Job » Rewrite every entry below as a numbered list, one line per number, and omit any blank lines.
## Begin Stored rows
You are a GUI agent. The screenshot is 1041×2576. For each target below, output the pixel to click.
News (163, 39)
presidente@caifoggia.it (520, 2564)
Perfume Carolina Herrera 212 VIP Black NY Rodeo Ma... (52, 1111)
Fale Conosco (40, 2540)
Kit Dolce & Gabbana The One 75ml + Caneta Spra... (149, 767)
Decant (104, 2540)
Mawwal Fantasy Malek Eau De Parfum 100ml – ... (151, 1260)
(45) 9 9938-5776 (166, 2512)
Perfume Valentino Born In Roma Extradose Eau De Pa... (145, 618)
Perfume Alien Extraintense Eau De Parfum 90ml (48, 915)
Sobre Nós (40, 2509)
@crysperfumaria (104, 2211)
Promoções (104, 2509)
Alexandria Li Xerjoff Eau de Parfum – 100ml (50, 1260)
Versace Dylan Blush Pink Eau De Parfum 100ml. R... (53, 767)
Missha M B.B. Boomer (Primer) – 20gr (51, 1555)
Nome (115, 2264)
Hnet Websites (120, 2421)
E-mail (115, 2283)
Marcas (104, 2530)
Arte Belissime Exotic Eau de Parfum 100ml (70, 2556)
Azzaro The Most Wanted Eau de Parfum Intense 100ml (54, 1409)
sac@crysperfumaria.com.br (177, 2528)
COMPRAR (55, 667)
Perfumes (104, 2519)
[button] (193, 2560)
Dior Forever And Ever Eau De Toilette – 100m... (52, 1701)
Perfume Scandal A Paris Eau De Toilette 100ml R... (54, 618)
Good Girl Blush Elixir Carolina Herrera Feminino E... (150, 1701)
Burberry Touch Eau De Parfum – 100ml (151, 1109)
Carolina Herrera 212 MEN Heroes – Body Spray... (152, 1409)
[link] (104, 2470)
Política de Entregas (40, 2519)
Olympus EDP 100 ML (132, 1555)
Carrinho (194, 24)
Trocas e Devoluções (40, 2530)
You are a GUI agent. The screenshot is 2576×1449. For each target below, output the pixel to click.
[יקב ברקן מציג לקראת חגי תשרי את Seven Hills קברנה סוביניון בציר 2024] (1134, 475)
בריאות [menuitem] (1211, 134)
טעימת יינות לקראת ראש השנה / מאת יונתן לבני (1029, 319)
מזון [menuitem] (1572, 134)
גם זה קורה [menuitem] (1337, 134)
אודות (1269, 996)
## End Stored rows
Correct answer »
1. You are a GUI agent. The screenshot is 1041×2576. For each target below, output the pixel to click.
2. News (163, 39)
3. presidente@caifoggia.it (520, 2564)
4. Perfume Carolina Herrera 212 VIP Black NY Rodeo Ma... (52, 1111)
5. Fale Conosco (40, 2540)
6. Kit Dolce & Gabbana The One 75ml + Caneta Spra... (149, 767)
7. Decant (104, 2540)
8. Mawwal Fantasy Malek Eau De Parfum 100ml – ... (151, 1260)
9. (45) 9 9938-5776 (166, 2512)
10. Perfume Valentino Born In Roma Extradose Eau De Pa... (145, 618)
11. Perfume Alien Extraintense Eau De Parfum 90ml (48, 915)
12. Sobre Nós (40, 2509)
13. @crysperfumaria (104, 2211)
14. Promoções (104, 2509)
15. Alexandria Li Xerjoff Eau de Parfum – 100ml (50, 1260)
16. Versace Dylan Blush Pink Eau De Parfum 100ml. R... (53, 767)
17. Missha M B.B. Boomer (Primer) – 20gr (51, 1555)
18. Nome (115, 2264)
19. Hnet Websites (120, 2421)
20. E-mail (115, 2283)
21. Marcas (104, 2530)
22. Arte Belissime Exotic Eau de Parfum 100ml (70, 2556)
23. Azzaro The Most Wanted Eau de Parfum Intense 100ml (54, 1409)
24. sac@crysperfumaria.com.br (177, 2528)
25. COMPRAR (55, 667)
26. Perfumes (104, 2519)
27. [button] (193, 2560)
28. Dior Forever And Ever Eau De Toilette – 100m... (52, 1701)
29. Perfume Scandal A Paris Eau De Toilette 100ml R... (54, 618)
30. Good Girl Blush Elixir Carolina Herrera Feminino E... (150, 1701)
31. Burberry Touch Eau De Parfum – 100ml (151, 1109)
32. Carolina Herrera 212 MEN Heroes – Body Spray... (152, 1409)
33. [link] (104, 2470)
34. Política de Entregas (40, 2519)
35. Olympus EDP 100 ML (132, 1555)
36. Carrinho (194, 24)
37. Trocas e Devoluções (40, 2530)
38. You are a GUI agent. The screenshot is 2576×1449. For each target below, output the pixel to click.
39. [יקב ברקן מציג לקראת חגי תשרי את Seven Hills קברנה סוביניון בציר 2024] (1134, 475)
40. בריאות [menuitem] (1211, 134)
41. טעימת יינות לקראת ראש השנה / מאת יונתן לבני (1029, 319)
42. מזון [menuitem] (1572, 134)
43. גם זה קורה [menuitem] (1337, 134)
44. אודות (1269, 996)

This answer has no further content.